The DolphinGemma model is capable of generating new sounds resembling dolphin vocalizations in appropriate acoustic patterns. This development could enable humans to engage in real-time communication with dolphins. The communication relies on an underwater computer system known as Cetacean Hearing Augmentation Telemetry, or CHAT. This system generates dolphin-like sounds associated with objects familiar to dolphins, such as seagrass and researchers’ scarves. Google expressed hope that dolphins, curious by nature, will mimic these synthetic whistles to request items, gradually allowing for the natural sounds of dolphins to be incorporated into the system.
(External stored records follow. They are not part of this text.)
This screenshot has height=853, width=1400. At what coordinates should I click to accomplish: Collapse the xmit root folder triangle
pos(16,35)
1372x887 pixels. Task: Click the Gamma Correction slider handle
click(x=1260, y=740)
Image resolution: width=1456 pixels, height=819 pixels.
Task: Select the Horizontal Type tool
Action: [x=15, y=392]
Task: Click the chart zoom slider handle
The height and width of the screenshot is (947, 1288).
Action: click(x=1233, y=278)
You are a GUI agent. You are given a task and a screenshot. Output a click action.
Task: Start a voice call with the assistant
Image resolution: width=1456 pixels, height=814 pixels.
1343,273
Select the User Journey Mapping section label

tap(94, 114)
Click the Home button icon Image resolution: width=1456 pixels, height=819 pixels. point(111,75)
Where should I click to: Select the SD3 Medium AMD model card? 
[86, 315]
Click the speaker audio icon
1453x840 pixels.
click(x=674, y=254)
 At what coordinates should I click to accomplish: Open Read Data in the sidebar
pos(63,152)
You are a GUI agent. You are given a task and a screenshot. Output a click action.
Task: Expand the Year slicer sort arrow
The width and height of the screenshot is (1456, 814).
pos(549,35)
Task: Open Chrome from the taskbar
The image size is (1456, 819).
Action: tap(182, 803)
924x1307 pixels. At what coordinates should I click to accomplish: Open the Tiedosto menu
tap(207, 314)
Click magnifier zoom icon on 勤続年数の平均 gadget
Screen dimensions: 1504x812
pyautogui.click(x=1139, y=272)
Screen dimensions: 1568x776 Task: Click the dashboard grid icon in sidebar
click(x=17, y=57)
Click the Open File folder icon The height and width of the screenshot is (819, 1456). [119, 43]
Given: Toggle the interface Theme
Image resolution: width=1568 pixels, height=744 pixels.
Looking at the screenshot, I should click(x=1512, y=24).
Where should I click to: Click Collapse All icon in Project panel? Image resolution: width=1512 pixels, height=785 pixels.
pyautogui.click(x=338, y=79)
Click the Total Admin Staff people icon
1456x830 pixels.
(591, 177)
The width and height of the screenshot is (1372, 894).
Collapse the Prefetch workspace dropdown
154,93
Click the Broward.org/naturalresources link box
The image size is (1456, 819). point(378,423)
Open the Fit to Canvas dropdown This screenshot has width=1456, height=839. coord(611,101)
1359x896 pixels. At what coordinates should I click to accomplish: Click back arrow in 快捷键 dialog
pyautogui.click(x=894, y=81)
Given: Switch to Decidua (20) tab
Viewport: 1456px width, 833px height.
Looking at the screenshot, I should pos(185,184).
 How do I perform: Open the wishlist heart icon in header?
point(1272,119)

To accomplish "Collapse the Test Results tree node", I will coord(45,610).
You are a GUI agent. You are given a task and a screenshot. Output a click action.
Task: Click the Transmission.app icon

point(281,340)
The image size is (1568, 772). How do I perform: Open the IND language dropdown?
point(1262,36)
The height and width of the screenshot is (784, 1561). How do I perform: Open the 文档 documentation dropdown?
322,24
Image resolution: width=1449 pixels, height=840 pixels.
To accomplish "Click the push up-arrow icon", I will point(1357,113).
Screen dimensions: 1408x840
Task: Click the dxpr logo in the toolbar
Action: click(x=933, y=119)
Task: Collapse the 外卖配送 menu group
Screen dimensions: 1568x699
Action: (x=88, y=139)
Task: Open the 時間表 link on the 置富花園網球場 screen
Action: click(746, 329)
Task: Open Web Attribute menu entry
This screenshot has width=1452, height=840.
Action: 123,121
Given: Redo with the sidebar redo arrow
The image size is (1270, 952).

CHAT is integrated into modified smartphones, with the goal of establishing a basic vocabulary for human-dolphin interactions. If a dolphin mimics a specific whistle linked to an object, researchers can respond by providing that object, akin to a game of charades with technology as the mediator. Future versions of CHAT are expected to have enhanced processing capabilities and improved algorithms, facilitating quicker and clearer interactions between dolphins and researchers. However, the implementation in the wild raises ethical considerations regarding how to responsibly engage with dolphins should the communication methods become more advanced.
This summer, Google intends to release DolphinGemma as an open model, permitting researchers studying other dolphin species to apply it more broadly. DolphinGemma potentially signifies a step towards comprehending one of the ocean’s well-known mammals. While direct communication, such as a dolphin delivering a TED Talk, may still be distant, the prospect of two-way interaction is a promising indicator of the potential outcomes enabled by AI models.